Sogna che il suo lago di Garda, dove è nato e cresciuto e dove tutt’ora vive, diventi patrimonio Unesco: «Dovrebbe già esserlo da tempo». Nella sua magione, sulle colline del Bardolino, produce energia pulita con un grande parco fotovoltaico, ha cominciato a coltivare tartufi e in passato pure i kiwi: «Sono stato il primo a produrli in Italia. Poi c’è stato il boom». In carriera ha girato 103 (!) film. L’ultimo della lista «Reflection in a Dead Diamond» è stato presentato pochi mesi fa al Festival di Berlino.
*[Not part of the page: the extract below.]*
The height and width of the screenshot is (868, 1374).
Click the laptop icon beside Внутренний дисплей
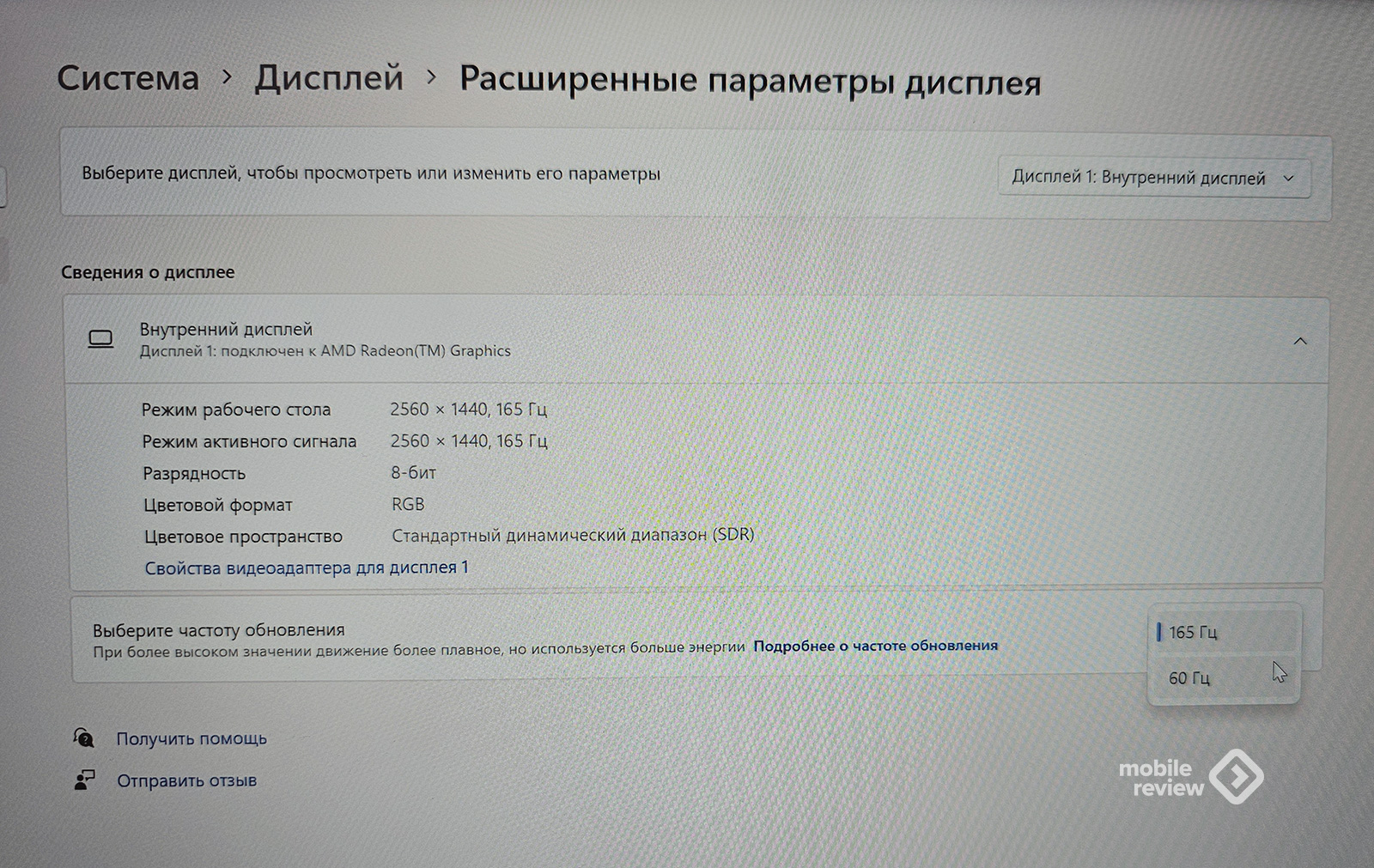point(100,339)
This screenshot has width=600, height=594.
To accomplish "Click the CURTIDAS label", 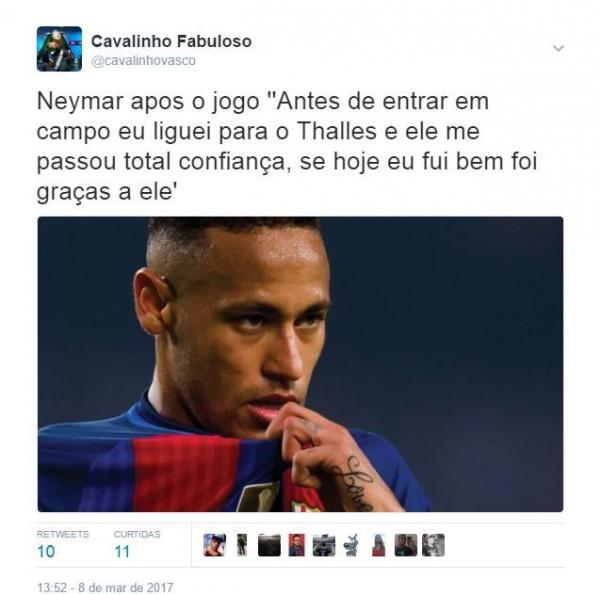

Un altro è in arrivo: «L’abbiamo già proposto a Netflix. È ambientato in Trentino nel 1750 e io interpreto un vescovo: si parla del bene, del male e del potere politico». Fabio Testi, bentornato: 84 anni e non sentirli.
Avvistato al Savoy Palace di Gardone Riviera, qui ha ricevuto il Palladio Gardesano, istituito dalla Confraternita del Groppello, premio consegnato dal 2014 a personalità o enti che si sono distinti per la salvaguardia e la valorizzazione del lago (tra i premiati Attilio Camozzi, Franco Piavoli, Giordano Bruno Guerri, Giuseppe Pasini).
«Sul lago sono nato e cresciuto – dice Testi – ed è grazie alla mia vita qui che ho potuto muovermi nella giungla dello spettacolo e rimanere me stesso». Sul Garda ha mosso i primi passi del cinema, quando il lago era un mare e si giravano i film pirateschi: «Avevamo 16 anni, facevamo le comparse. Esperienza bellissima». Nostalgia canaglia: «Vado ancora a pescare le sarde, ma ricordo che si andava in palude a caccia di rane, ci portavamo le razze, tornavamo a casa con delle grosse punture di zanzare. Ora quelle paludi non ci sono più».
Il Palladio 2025 è la scultura «Frammenti» di Pierluigi Dander, allievo della Scuola delle arti Rodolfo Vantini, fondata nel 1839: la Confraternita del Groppello ha voluto premiare Testi in quanto «ambasciatore del Garda, che ha contribuito a far conoscere e per il quale ha manifestato preoccupazione per il degrado causato da turismo eccessivo e cementificazione, lavorando per la tutela dell’ambiente».
Tempus fugit, scorrono i ricordi: i film con Sergio Leone e Pasquale Squitieri. «Il giardino dei Finzi Contini» di Vittorio de Sica (Premio Oscar), il teatro con Paola Quattrini e Federica Fellini, le notti a Parigi con Romy Schneider.